Archive for December, 2008

Candles and Flowers!!

Monday, December 22nd, 2008




candles-and-flowers1

          All Soul’s Day  2008 has come and gone and  I have not written about it. I got sidetracked by everything that has happened at home most specifically my daughter having gotten the chicken pox.  This is actually the time that most families are able to gather aside of course from Christmas. In our family this is our 2nd year to spend it at my father’s grave. There are only four of us and all living in the same City, yet we rarely get to see one another unless something major happens.

       It can really be sad to note that this is becoming the norm among the Filipino families. We don’t  really gather around pretty often. It could  be because of the hard times such that we would rather spend our time working than sitting around and catching up with  what is happening among our siblings. Or it could also be because we know that our families are just there so we put off seeing them and we  spend our times in discovering new horizons and meeting new friends instead.

       Our kids  enjoyed the day as evident on the smile on their faces. They went playing and goofing around It also manifested their innocence on the solemnity of the occasion. What mattered to them was that they were able to see one another which is also a rare chance these days.

      We brought flowers and candles and of course food which is also the norm during the occasion.   With all the people that flocked to the cemetery on that day, I am sure the souls of our dear loved ones are smiling in heaven, most especially that of my father whom we always consider to be in our midst even if he has gone.We miss you Tatay!

LIFE IS SHORT!

Saturday, December 6th, 2008


  
  emoticon    Something happened at my workplace  today. The event made me realize a lot of things, First and foremost is that-  life is really too short. In a snap of finger it can be taken away from you. Who would have thought that the person we were just talking to the night before would suddenly die of  cardiac arrest? 

        I was about to take my second and last break for the day when someone passed by and told us to wake up “Benhur”. With the way the statement sounded, it came across as a sarcastic joke to me. I really thought that Ben was sleeping on the job. I stood up and took a glance at Ben nonetheless and saw the most unforgettable sight that I believe  I would remember for the rest of my life. I saw  the sight of a person who was dying. Maybe because right then and there I already had an inkling that he was going to die so my reaction was kind of "out of character". Instead of coming near him like what my two officemates, James and Nessa did, I ran around to look for the nurse. When I didn’t find the nurse, I went to the  HR office instead.  It was as if  I didn’t want to have any involvement in what’s going on  so I tried  to look for someone to pass on the buck. Even when  I saw that people were already crowding in the area where he was being tended, I didn’t even took a glance at the dying form. I can just hear them panicking and all, but I never really went near them. That is realization no.2.- I haven’t gotten over the death of my father. I cannot go near Benhur because the look that I saw was the exact look that I saw when my father was also dying so I didn’t want to confront the helplessness. I knew that there was little that I could do. Maybe I really  haven’t gotten over the trauma of losing my father so I didn’t want to have anything to do  with any other person’s death.

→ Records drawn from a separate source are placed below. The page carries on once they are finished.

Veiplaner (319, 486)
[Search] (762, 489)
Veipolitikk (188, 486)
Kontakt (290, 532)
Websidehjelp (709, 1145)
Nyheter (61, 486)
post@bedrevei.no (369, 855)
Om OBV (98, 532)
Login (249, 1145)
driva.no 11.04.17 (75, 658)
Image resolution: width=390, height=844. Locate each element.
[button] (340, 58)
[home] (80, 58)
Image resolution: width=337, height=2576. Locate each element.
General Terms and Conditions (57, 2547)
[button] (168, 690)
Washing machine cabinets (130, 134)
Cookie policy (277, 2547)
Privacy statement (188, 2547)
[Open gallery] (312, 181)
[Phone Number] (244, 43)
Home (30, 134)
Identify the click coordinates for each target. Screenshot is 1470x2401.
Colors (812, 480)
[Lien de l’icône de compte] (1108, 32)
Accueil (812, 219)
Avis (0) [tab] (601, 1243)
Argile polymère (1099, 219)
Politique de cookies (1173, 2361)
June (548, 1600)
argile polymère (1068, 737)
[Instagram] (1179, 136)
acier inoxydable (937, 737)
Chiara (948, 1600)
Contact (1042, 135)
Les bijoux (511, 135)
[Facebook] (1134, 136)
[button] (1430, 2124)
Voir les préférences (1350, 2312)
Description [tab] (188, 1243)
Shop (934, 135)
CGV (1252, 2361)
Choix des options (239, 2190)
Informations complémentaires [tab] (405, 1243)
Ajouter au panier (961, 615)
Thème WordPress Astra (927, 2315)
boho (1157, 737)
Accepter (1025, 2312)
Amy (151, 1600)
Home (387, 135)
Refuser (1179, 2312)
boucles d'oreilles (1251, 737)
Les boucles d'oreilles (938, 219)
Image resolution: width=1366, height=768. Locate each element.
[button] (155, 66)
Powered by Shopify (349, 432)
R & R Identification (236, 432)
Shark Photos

        Even if I wasn’t looking though, I heard everything that happened. I heard them say that he had peed on his pants. I heard them say that his hands were already blue.  I heard them say that a tear dropped from his eyes when he was being helped by my officemates. It was really like listening to a show over the radio. I heard everything but I didn’t have the heart to look at the scene. Since I heard everything I also know that there was considerable delay  before he was finally  brought to the hospital. There was no evident support from the back office people to actively look for a vehicle so he can be brought to the hospital. The nurse may not have also  been trained for the situation, or she might just have panicked that she forgot to perform CPR. There were people in the group of onlookers who wanted to do so but was either afraid or shy to come forward and  do so.  That brings me to realization no. 3-that my office was not and is not prepared for situations like this. The company as big as this  should have an “On-Call  Doctor for this type of emergencies. It’s common knowledge that this industry is  stress prone so it should have been management’s  initiative to have contingency plan.

        He was declared dead after an hour in the hospital but I guess he was already dead even when he was still here. Based on the  account of those who were carrying him, they heard him expel out a very deep breath that sounded like a snore. According to some people, that could have been his last breath.

        I feel sad for his family. I don’t know how they are coping and how they wouild be able to cope with it.  I feel bad  for his children because I know how it is to be fatherless myself. They would be celebrating Christmas without a father and his upcoming birthday would just become a  birth anniversary. His aunt even said that Benhur has a lot of plans for the future. He was vocal on his plan to go abroad. In a way, he has gone abroad. Abroad to eternal life.  

        Life indeed is precious. Let us not waste it on petty things.

         To our dear comrade Benhur, may your soul rest in peace!